In a region where patients do not have the option to seek second opinions, or that second opinion is another six-month wait time, there is an unsavory power dynamic. The patient is made vulnerable because of a lack of options. The stability of their psyche rests on the possibility that a surgeon for whom they’ve been waiting to see for months, may be able to provide the opportunity for relief. The longer the wait times, the greater the vulnerability; and the less likely patients and their families are willing to express overtly any skepticism towards a new, young attending. Many had read my bio, but only the boldest asked how many cases I had done. In fact, it seemed that patients’ greatest fear was not that I had done too few cases, but that I could not provide a surgical option. If I hinted at further workups or referrals, partners would speak up more forcibly, relaying the hours and days the patient lives in pain, their despondency, their lost income, their inability to see friends and family; a desire to return to a better life.
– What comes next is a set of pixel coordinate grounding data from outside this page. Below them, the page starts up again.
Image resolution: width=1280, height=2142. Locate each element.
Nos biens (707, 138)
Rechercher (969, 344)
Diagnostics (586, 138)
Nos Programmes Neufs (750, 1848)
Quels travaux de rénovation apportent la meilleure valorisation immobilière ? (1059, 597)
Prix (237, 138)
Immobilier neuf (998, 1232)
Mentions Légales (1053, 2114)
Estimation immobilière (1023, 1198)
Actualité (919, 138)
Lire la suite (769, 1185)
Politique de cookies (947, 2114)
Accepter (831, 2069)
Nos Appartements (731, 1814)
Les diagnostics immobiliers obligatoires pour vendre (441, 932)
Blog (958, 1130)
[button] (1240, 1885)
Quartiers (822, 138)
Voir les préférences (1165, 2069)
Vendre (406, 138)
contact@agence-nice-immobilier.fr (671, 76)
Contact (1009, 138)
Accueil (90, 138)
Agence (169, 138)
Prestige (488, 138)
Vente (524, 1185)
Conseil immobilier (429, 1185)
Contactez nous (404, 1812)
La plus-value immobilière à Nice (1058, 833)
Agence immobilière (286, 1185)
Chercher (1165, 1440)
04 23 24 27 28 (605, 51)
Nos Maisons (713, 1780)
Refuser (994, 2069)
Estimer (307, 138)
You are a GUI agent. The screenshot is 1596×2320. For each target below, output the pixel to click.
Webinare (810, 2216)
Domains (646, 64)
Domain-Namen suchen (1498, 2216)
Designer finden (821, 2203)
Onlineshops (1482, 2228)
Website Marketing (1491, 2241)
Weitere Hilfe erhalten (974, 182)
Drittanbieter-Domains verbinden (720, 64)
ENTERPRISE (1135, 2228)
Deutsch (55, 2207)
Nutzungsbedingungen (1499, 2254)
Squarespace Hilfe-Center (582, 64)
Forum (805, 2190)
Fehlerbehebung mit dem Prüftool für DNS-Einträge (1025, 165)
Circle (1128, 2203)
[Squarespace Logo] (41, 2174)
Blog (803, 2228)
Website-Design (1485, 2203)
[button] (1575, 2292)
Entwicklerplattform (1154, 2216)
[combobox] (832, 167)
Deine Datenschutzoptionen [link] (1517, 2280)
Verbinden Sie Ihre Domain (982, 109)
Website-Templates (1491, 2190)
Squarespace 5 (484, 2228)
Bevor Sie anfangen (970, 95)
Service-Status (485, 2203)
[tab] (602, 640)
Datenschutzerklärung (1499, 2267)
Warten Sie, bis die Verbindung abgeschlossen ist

For those that did ask how many cases I had performed, I have found transparency to be the best solution. I explained “yes, I’ve done many of these procedures in training, that it is a procedure I am comfortable with, but every surgery has known associated risks and it is important for you to be aware of them.” For those with extreme skepticism, which I have not encountered very often, I more than willingly offer a referral. Ironically, offering a referral for a second opinion, and also not forcing, frightening or cornering a person into surgery, seems to engender trust. An understanding that they have some agency in the situation to seek other care or to say no to surgery seems to empower the patient. I do not want a patient to consent to surgery if they do not understand my experience, the procedure and the alternatives. Educating and providing a patient with choice I do believe elevates the relationship and relieves many of the insecurities for these vulnerable patients.